### EXTRACTED RECORDS
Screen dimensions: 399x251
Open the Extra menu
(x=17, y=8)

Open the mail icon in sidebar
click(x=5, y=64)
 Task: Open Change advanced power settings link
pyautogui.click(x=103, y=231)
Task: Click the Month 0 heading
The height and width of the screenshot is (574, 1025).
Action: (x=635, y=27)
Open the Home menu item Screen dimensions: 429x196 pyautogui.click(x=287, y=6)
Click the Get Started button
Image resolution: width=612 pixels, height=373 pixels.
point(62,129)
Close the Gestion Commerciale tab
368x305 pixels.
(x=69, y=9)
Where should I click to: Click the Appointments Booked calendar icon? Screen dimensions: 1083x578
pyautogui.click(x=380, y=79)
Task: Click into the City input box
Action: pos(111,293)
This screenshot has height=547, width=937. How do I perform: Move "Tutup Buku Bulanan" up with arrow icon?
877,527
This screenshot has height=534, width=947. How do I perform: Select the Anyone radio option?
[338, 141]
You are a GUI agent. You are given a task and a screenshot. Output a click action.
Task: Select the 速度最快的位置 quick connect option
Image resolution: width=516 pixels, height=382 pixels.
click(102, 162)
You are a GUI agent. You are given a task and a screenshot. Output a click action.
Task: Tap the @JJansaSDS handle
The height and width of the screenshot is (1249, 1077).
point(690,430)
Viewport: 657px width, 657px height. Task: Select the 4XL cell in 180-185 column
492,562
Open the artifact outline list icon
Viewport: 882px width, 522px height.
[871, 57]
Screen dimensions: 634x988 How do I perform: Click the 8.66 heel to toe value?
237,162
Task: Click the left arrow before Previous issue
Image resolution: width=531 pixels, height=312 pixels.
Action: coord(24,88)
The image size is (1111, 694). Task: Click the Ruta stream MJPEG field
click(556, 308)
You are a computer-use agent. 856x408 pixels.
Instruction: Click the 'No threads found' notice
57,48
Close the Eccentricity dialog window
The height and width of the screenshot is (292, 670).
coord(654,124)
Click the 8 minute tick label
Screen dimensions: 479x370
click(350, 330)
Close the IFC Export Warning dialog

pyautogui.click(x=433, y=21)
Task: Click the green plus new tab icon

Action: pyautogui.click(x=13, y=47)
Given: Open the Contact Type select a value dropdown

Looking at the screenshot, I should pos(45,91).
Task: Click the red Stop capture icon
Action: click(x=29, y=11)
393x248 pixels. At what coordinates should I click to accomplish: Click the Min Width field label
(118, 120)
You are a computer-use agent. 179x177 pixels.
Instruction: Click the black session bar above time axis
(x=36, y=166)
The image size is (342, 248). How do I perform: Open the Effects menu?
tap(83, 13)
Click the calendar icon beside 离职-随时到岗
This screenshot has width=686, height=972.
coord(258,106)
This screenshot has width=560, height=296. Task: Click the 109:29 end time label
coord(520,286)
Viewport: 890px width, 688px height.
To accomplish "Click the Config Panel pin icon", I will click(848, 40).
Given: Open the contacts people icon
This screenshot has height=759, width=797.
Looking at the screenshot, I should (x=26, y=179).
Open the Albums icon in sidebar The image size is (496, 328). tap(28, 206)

### YOUR TASK
Go to the line holding "This screenshot has width=686, height=972." in the entries above and return it, along with every line after it, exactly as written.

### EXERCISE RESPONSE
This screenshot has width=686, height=972.
coord(258,106)
This screenshot has width=560, height=296. Task: Click the 109:29 end time label
coord(520,286)
Viewport: 890px width, 688px height.
To accomplish "Click the Config Panel pin icon", I will click(848, 40).
Given: Open the contacts people icon
This screenshot has height=759, width=797.
Looking at the screenshot, I should (x=26, y=179).
Open the Albums icon in sidebar The image size is (496, 328). tap(28, 206)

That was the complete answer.